Austerity Measures and Ecological Destruction

Click here if you wish to access the source of this posting from New Compass (Norway).
The latest investigation by the UK Ecologist magazine probes the impact Greece's economic crisis is having on the nation's environment, examining a controversial mining project.

One of the persons being interviewed is Giannis Stathoris, a local cheese producer in Chalkidiki. He has been involved in the movement of producers-consumers, and now Stathoris—together with three other family men from the region—has been sent to prison, accused of terrorism against the gold mine.
Gold mining is probably the most environmentally destructive mining practices of all, and probably the least useful because much (most?) of the gold ends up back below ground stored in banking vaults because capitalists have a mystical belief that it constitutes wealth. Of course, their system is all about the private accumulation of wealth regardless, if while accumulating it, such operations destroy the environment on which we depend for all our needs: food, clothing, shelter, etc.

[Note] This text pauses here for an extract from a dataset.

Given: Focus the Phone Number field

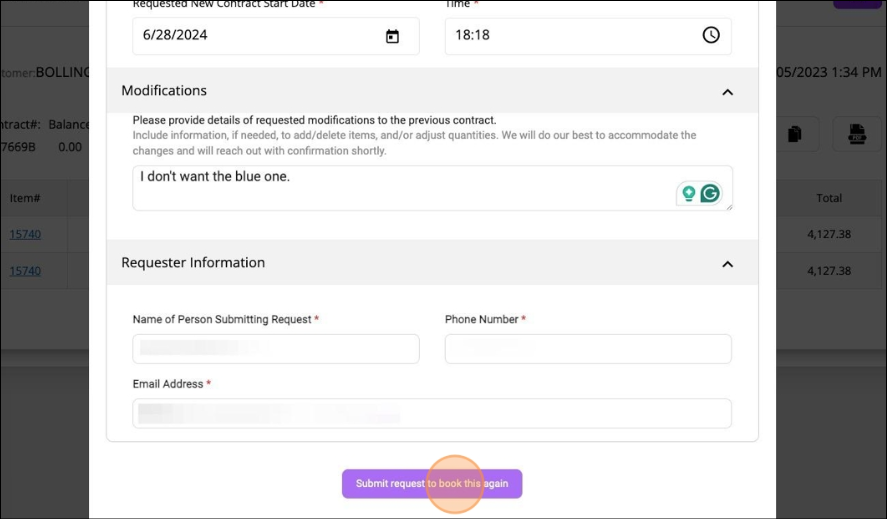Looking at the screenshot, I should point(587,349).
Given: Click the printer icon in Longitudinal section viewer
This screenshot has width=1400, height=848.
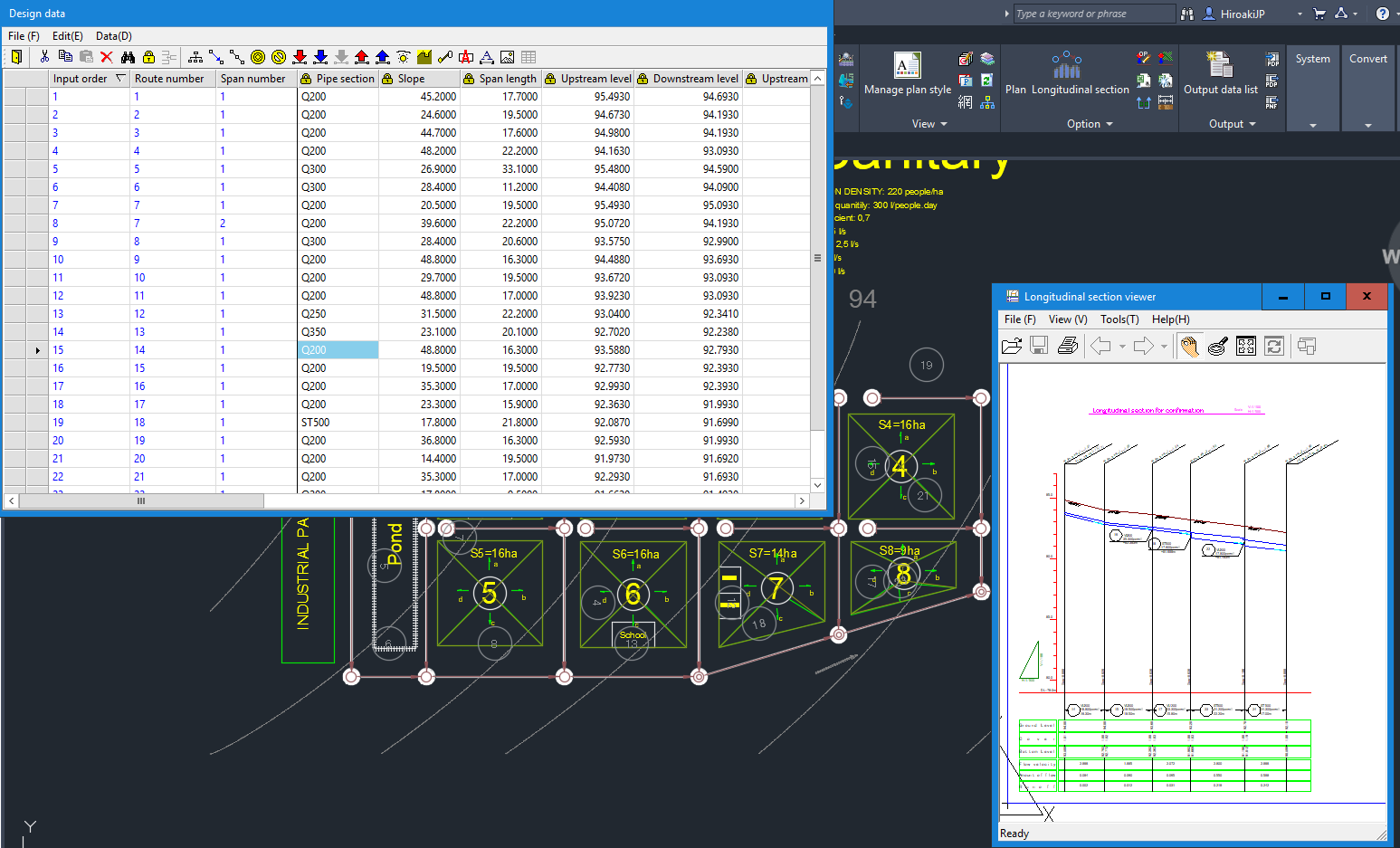Looking at the screenshot, I should (x=1068, y=346).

The video makes the salient point that international (in this case a Canadian mining company and likely banking institutions) corporations have invaded Greece under the current reign of neoliberalism and using the economic crisis there to divide Greek people by offering a few jobs to those desperate in need of work. Corporations have successfully used this tactic, which is usually complemented with bribes to local government officials, throughout the world.